What is being asked:
Express the lines from the one containing "You are a GUI" through the one containing "The image size is (1920, 807).", both included, as a Markdown table with the columns Row and Line. Number each line and leave out any blank lines.

Data for the task:
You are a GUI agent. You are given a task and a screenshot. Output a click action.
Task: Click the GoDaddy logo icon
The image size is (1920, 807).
==
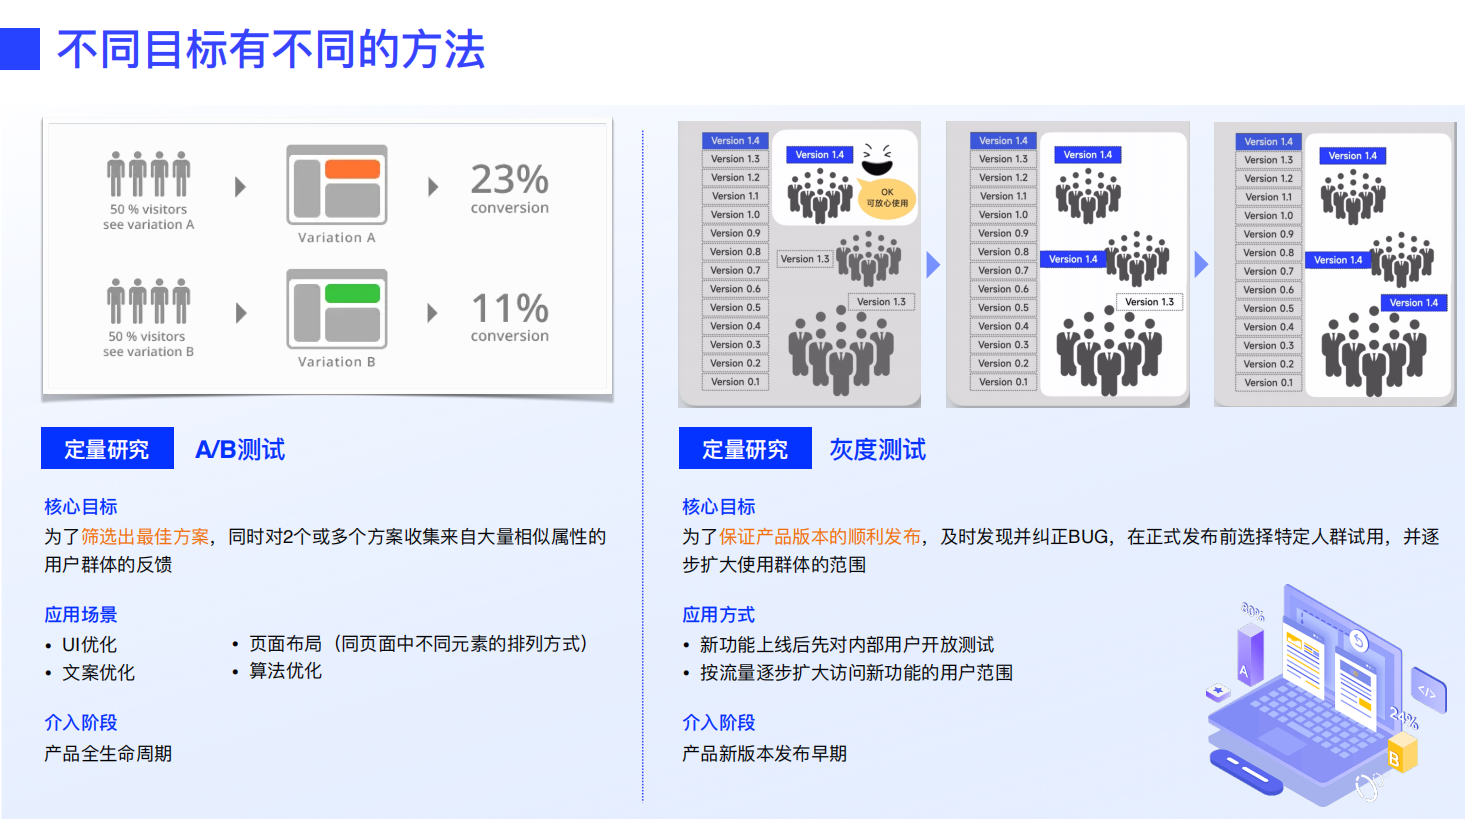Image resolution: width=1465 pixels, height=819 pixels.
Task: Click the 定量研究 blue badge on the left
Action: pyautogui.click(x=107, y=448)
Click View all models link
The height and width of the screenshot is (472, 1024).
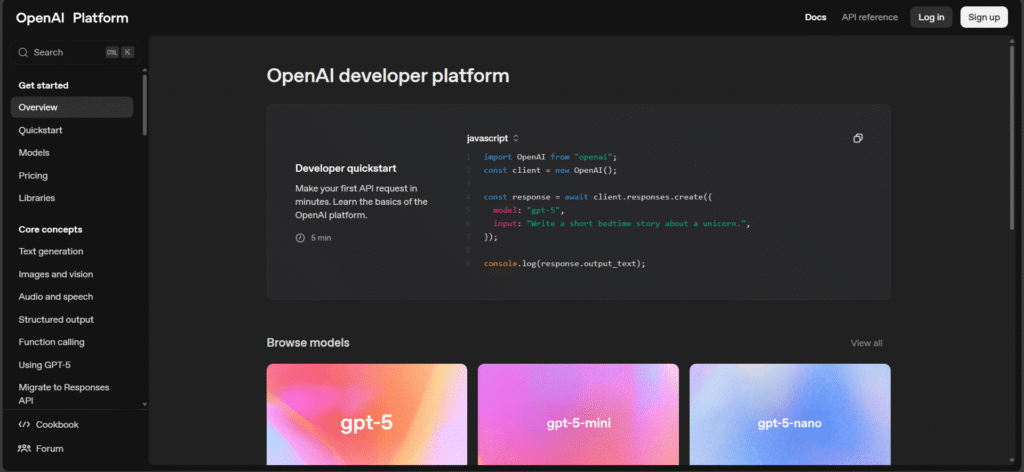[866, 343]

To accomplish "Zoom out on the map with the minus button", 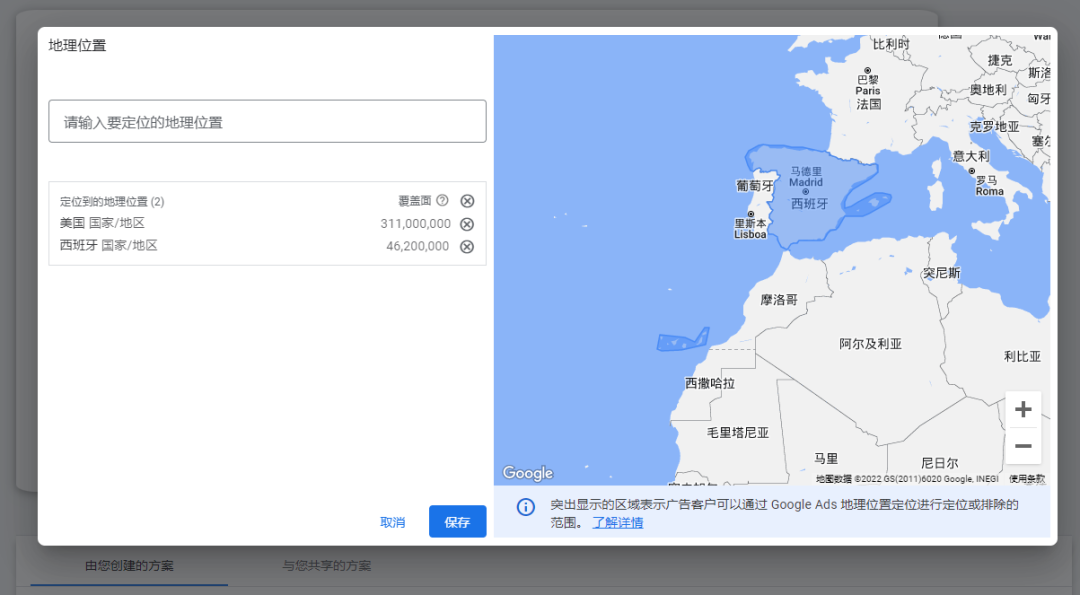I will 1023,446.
...
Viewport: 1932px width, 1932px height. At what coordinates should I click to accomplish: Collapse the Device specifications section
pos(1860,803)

Result of the task:
| Row | Line |
|---|---|
| 1 | You are a GUI agent. You are given a task and a screenshot. Output a click action. |
| 2 | Task: Click the GoDaddy logo icon |
| 3 | The image size is (1920, 807). |